5. Clock Time Interpretation

Is $\mathrm{O}((A^\star)^3 \cdot (A - A^\star))^{\sfrac{1}{\gamma}}$ flops a big number? Is it a small number? Flop counts were originally used when floating-point operations were the main computing bottleneck. Now things relating to how data are stored such as cache boundaries and reference locality have first order affects on computation time as well. Nevertheless, ﬂop counts can still give a good back of the envelope estimate of the relative amount of time it would take to execute a procedure, and such a calculation would be helpful in trying to interpret the unit of measurement “flops” on a human scale. e.g., on one hand, arbitrageur effort would be a silly constraint to worry about if the time it took to execute real world calculations was infinitesimally small. On the other hand, flops might be a poor unit of measure for arbitrageurs’ effort if the time it took to carry out reasonable calculations was on the order of millennia since arbitrageurs clearly don’t wait this long to act! Actually doing a quick computation can allay these fears.
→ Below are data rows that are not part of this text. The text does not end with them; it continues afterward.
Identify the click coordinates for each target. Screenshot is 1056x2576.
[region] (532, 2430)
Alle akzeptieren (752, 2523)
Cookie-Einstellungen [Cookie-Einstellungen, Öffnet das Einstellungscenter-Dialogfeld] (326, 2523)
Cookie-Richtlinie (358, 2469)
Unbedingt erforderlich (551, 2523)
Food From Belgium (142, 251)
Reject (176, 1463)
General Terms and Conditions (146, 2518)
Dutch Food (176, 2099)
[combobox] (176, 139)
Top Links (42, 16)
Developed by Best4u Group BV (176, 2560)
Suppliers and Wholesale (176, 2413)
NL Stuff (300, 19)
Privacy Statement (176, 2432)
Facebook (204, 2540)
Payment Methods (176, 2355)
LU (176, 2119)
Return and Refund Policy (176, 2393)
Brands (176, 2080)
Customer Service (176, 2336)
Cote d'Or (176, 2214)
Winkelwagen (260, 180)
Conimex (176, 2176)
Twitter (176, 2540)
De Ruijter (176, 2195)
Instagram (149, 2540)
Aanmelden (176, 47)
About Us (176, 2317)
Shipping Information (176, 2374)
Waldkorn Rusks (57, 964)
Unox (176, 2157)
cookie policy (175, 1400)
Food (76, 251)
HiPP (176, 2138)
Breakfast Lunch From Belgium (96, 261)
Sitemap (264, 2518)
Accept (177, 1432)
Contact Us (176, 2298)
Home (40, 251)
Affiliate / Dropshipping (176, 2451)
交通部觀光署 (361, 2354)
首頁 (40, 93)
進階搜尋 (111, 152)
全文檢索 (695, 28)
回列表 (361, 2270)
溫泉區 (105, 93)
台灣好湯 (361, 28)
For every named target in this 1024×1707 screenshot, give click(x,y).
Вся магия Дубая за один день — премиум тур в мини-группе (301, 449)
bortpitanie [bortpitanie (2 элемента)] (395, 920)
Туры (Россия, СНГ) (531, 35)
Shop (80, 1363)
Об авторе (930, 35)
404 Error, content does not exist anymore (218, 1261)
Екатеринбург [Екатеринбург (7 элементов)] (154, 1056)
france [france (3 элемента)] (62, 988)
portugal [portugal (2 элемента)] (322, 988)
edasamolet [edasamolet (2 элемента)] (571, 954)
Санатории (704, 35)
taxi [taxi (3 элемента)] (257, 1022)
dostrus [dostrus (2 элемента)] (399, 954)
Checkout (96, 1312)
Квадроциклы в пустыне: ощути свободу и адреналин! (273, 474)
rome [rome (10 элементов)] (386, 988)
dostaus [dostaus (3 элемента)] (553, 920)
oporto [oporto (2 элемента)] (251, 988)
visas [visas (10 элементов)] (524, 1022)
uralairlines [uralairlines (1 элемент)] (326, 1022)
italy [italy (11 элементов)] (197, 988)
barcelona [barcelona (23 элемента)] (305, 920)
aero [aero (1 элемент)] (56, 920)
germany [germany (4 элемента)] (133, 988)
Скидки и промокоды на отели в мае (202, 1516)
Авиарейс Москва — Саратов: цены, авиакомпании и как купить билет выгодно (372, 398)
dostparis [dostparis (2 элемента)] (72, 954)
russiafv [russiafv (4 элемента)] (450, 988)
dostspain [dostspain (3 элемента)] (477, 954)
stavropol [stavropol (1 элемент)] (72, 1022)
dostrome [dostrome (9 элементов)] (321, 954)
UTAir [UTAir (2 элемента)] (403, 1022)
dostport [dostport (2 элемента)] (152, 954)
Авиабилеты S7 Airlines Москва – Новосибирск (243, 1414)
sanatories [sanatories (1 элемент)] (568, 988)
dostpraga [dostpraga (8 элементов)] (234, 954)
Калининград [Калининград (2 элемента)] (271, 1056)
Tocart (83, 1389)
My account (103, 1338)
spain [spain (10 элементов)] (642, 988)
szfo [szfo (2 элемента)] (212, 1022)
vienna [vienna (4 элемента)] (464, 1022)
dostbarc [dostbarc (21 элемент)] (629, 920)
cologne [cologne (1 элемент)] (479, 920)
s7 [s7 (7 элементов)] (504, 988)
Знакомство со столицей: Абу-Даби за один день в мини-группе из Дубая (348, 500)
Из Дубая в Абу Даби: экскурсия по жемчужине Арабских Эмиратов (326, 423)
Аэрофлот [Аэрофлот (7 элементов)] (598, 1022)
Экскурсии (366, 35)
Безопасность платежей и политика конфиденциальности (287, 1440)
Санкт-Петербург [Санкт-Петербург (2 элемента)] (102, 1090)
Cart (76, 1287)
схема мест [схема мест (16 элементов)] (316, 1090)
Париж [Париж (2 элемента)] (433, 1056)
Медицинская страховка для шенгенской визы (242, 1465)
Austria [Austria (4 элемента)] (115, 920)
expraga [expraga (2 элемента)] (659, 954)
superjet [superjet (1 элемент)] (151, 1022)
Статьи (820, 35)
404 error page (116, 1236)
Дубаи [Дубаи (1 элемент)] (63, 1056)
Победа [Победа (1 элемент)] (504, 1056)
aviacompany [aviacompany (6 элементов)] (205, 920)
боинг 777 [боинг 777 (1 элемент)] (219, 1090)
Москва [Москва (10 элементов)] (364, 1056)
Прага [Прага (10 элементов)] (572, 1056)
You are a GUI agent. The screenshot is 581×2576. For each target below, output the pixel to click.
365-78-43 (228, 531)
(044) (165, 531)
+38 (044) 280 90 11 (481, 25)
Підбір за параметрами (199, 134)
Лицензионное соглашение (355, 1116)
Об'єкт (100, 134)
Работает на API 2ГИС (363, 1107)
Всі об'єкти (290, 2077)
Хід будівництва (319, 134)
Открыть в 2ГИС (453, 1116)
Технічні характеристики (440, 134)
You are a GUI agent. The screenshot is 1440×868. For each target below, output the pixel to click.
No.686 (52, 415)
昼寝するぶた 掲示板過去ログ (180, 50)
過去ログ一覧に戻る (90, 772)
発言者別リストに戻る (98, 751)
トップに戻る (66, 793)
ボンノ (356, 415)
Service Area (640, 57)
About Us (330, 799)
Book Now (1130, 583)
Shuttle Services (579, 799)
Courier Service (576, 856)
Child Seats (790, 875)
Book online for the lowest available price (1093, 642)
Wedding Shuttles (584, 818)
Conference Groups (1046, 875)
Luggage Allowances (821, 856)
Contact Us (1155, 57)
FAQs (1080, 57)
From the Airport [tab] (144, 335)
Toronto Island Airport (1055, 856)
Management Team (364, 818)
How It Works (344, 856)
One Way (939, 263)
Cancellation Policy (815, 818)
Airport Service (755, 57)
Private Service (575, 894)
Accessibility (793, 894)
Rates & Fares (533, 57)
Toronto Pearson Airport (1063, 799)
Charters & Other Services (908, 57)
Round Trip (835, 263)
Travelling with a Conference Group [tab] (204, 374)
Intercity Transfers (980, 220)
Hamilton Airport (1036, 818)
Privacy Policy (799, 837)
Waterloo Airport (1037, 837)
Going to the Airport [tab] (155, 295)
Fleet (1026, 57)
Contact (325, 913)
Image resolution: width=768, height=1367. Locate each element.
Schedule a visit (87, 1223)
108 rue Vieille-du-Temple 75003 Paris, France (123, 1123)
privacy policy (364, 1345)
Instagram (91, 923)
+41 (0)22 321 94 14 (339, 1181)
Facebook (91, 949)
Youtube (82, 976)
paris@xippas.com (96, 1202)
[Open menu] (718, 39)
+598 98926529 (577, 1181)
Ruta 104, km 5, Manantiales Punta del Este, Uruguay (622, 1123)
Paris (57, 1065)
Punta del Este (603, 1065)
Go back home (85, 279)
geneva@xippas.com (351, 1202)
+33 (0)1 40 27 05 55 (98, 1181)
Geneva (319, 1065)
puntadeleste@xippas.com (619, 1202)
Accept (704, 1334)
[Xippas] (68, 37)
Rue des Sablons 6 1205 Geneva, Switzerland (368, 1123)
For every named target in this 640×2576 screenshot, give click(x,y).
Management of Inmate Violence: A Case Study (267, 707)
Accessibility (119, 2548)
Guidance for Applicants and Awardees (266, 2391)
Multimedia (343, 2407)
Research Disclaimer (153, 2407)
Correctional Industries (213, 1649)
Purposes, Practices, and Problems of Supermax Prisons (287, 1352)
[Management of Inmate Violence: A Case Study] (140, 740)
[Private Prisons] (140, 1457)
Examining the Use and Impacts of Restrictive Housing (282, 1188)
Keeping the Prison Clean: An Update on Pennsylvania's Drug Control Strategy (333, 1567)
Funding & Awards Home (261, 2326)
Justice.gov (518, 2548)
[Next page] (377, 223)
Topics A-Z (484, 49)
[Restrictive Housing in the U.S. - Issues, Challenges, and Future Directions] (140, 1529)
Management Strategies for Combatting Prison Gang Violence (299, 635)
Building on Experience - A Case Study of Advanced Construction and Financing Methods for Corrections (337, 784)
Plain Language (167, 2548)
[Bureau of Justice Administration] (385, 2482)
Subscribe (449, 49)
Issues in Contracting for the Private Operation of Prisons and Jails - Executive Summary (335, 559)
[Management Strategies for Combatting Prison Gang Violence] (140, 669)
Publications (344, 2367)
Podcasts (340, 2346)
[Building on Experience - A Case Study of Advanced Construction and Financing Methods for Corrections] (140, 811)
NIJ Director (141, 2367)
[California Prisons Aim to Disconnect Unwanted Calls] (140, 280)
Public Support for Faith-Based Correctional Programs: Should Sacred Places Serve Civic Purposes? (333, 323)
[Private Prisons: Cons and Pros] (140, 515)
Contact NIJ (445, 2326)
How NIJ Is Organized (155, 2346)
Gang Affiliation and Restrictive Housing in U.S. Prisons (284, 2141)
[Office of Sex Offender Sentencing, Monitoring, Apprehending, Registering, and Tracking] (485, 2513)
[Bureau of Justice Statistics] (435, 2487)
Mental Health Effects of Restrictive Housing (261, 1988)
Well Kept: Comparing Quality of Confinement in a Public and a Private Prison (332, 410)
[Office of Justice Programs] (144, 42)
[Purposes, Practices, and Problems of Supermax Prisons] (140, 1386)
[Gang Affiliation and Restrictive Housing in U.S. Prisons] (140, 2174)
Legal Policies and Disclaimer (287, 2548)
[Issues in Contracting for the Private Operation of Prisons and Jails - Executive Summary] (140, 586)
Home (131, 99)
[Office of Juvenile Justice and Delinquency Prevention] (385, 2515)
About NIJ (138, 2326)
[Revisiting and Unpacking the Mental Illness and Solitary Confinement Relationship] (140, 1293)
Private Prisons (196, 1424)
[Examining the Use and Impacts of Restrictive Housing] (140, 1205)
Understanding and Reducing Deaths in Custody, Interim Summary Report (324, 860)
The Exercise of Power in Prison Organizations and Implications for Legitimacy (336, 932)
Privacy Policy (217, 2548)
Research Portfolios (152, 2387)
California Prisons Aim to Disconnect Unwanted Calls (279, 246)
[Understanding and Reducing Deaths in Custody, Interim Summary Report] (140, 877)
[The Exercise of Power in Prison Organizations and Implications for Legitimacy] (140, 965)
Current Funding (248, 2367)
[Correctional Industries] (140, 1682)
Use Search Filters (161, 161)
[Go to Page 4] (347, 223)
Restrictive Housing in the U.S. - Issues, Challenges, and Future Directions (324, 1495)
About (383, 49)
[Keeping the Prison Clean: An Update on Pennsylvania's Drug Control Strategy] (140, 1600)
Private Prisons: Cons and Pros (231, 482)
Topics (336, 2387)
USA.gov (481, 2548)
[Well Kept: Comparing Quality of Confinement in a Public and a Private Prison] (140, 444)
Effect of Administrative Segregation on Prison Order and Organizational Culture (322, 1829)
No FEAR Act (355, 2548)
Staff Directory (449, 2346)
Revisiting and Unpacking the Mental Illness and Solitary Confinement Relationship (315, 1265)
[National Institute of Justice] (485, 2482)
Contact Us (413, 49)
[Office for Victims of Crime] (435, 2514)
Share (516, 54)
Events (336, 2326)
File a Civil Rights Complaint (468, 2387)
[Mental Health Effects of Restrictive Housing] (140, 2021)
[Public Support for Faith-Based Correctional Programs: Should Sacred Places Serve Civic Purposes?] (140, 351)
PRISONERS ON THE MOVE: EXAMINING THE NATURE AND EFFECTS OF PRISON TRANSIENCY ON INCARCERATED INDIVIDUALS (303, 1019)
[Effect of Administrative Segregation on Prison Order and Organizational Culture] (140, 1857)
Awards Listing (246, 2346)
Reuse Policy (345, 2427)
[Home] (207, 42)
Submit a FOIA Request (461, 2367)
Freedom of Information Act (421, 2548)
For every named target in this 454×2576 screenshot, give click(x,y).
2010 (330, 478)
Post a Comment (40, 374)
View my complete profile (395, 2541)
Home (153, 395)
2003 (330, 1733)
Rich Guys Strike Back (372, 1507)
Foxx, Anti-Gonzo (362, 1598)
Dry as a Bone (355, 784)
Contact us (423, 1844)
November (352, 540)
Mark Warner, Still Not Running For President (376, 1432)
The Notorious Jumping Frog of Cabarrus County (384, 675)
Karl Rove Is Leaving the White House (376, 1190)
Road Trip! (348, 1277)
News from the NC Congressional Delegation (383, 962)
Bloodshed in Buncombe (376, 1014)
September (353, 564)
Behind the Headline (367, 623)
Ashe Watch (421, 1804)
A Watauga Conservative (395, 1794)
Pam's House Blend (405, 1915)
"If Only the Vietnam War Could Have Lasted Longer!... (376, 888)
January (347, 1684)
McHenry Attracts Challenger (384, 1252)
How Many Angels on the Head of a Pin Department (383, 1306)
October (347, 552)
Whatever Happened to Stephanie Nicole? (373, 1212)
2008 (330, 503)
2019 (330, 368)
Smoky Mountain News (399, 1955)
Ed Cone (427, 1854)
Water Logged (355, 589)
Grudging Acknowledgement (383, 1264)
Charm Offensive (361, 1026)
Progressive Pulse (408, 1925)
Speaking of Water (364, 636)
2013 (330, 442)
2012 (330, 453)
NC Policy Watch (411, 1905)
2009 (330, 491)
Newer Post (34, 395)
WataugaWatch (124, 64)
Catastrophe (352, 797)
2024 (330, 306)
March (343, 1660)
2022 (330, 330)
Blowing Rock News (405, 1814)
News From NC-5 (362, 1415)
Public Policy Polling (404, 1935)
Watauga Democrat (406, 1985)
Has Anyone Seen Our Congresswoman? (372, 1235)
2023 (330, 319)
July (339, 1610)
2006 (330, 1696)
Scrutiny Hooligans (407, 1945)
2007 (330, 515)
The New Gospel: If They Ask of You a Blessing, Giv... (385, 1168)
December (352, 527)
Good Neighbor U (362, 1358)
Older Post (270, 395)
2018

Suppose that computers can execute roughly $1{\scriptstyle \mathrm{mil}}$ operations per second. Millions of instructions per second (i.e., $\mathrm{MIPS}$ ) is a standard unit of computational speed. I can then calculate the amount of time it would take to execute a given number of flops at a speed of $1{\scriptstyle \mathrm{MIPS}}$ as:

(22) $\begin{align*} \mathrm{Time} &= \left((A^\star)^3 \cdot (A - A^\star) \right)^{\sfrac{1}{\gamma}} \times \left(\frac{1 {\scriptstyle \mathrm{sec}}}{10^6 {\scriptstyle \mathrm{flops}}}\right) \times \left(\frac{1 {\scriptstyle \mathrm{day}}}{86400 {\scriptstyle \mathrm{sec}}}\right) \end{align*}$

Thus, if there are roughly $5000$ characteristics that can take on $50$ different levels and $1$ out of every $1000$ attributes realizes a shock each period, then even if arbitrageurs guess exactly right on the number of shocked attributes (i.e., so that $\gamma = 1$ ) a brute force search would take $45$ days to complete. Clearly, a brute force search strategy just isn’t feasible. There just isn’t enough time to physically do all of the calculations.

6. A Persistent Problem

I conclude by addressing a common question. You might ask: “Won’t really fast computers make cognitive control irrelevant?” No. Progress in computer storage has actually outstripped progress in processing speeds by a wide margin. This is known as Kryder’s Law. Over $10$ years the cost of processing has dropped by a factor of roughly $32$ (i.e., Moore’s Law). By contrast, the cost of storage has dropped by a factor of $1000$ over the same period. e.g., take a look at the figure below made using data from www.mkomo.com which shows that the cost of disk space decreases by $58{\scriptstyle \%}$ each year. What does this mean in practice? Well, as late as 1980 a $26{\scriptstyle \mathrm{MB}}$ hard drive cost $\mathdollar 5 \times 10^3$ , implying that a $1{\scriptstyle \mathrm{TB}}$ hard drive would have cost upwards of $\mathdollar 2 \times 10^5$ . These days you can pick up a $1{\scriptstyle \mathrm{TB}}$ drive for about $\mathdollar 50$ ! We have so much storage that finding things is now an important challenge. This is why we find Google so helpful. Instead of being eliminated by computational power, cognitive control turns out to be a distinctly modern problem.